Skeleton Lake or Roopkund (Roopkund) (State of Uttarakhand, India) — One of the most mysterious places on the planet, the bottom of which was found about 200 skeletons. For years, scientists have puzzled over where they come from there and who were these people? It looks like they have found a clue.
Scientists believe that they were able to unlock the mystery of one of the most mysterious places — Lake Roopkund (Roopkund) or Skeleton Lake. This reservoir, which is located in the state of Uttarakhand, India, has long attracted researchers from around the world.
Mysterious lake was first discovered in 1942.
It came upon the forester, look who opened an eerie sight — the frozen pond at the bottom of the valley was full of skeletons.

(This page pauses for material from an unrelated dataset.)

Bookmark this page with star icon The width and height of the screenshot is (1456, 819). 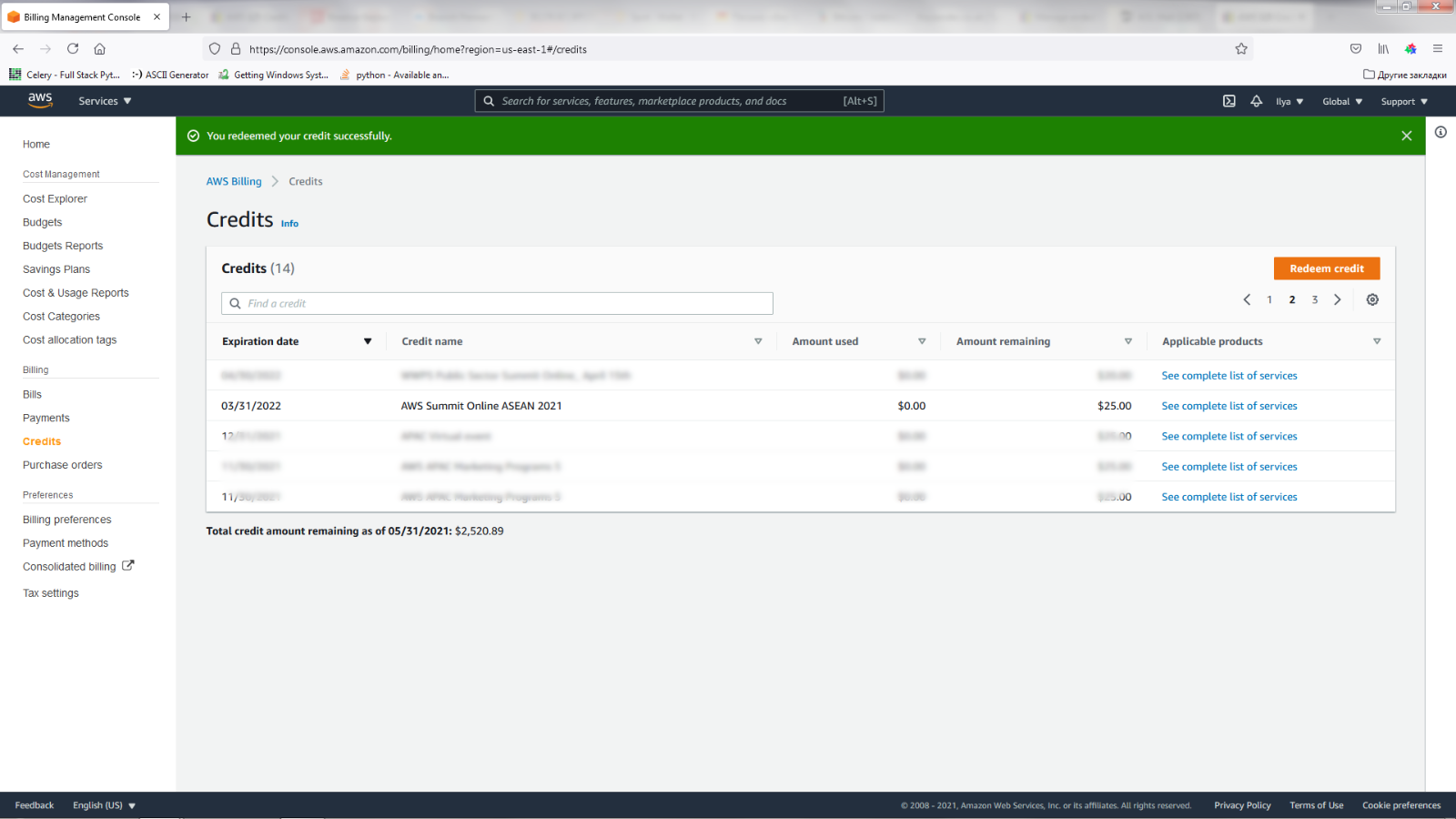(1240, 49)
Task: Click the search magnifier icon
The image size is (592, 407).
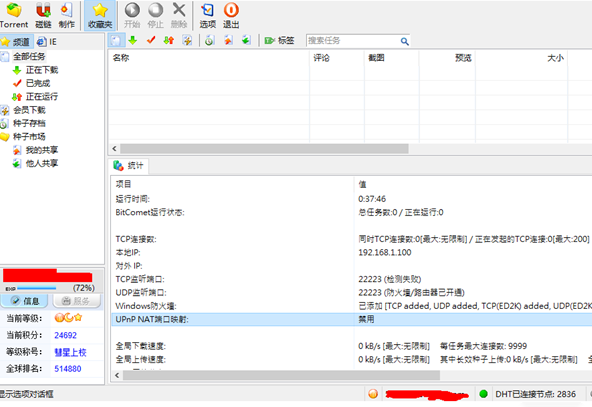Action: (x=404, y=41)
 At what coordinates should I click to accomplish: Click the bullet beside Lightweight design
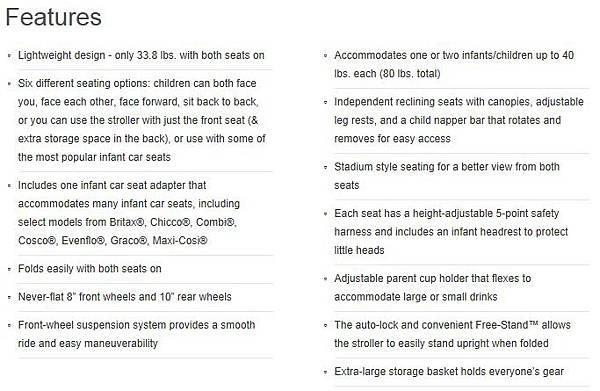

In the summer of that year due to melting ice lake transformed: now floated on the water surface remains unknown people.
The British assumed it skeletons of Japanese soldiers who were trying to secretly move the Himalayas, but died from the cold. The UK government, alarmed by such findings, sent to the lake Roopkund group of researchers to find out who owns the remains.
However, examination of the contents of the reservoir showed that it does not lie Japanese soldiers — the age of hair, flesh and clothing was much older. Scientists have acknowledged that they have no clue about the cause of the sudden death of more than 200 people.
Researchers have put forward a number of theories, including epidemics, landslides, and ritual suicide.
For decades, no one could shed some light on the mystery of dark Skeleton Lake.
But the members of the expedition, who visited mountain lake in the year 2004 seems to have managed to establish the causes of death of 200 people.
Radiocarbon dating showed that the skeletons are buried in the lake 850 years. With the help of DNA testing, researchers discovered that in the valley there were two groups of people: one composed of members of the family, another local resident, probably employed as porters and guides. Rings, spears, leather shoes and bamboo poles lying near the remains, the experts suggested that the group consisted of pilgrims crossing the valley, accompanied by local residents.
Having examined the skull, researchers have paid attention to the nature of the damage: at the cranium were short deep cracks. This observation led scientists to believe that all the pilgrims were killed rounded objects fallen from above.
According to experts, travelers and locals showered, made up of stones the size of a cricket ball. Since there was no place in the valley to escape, huge hailstones fell upon the unprotected head and shoulders of pilgrims, inflicting fatal injuries.
It clarifies the Daily Mail, among Himalayan women there is an ancient folk song. It tells the story of the goddess, who came to rage against foreign invasion in her sanctuary, and rained down on them a rain, "hard as iron."
It turns out that the findings have confirmed the words of the ancient Indians.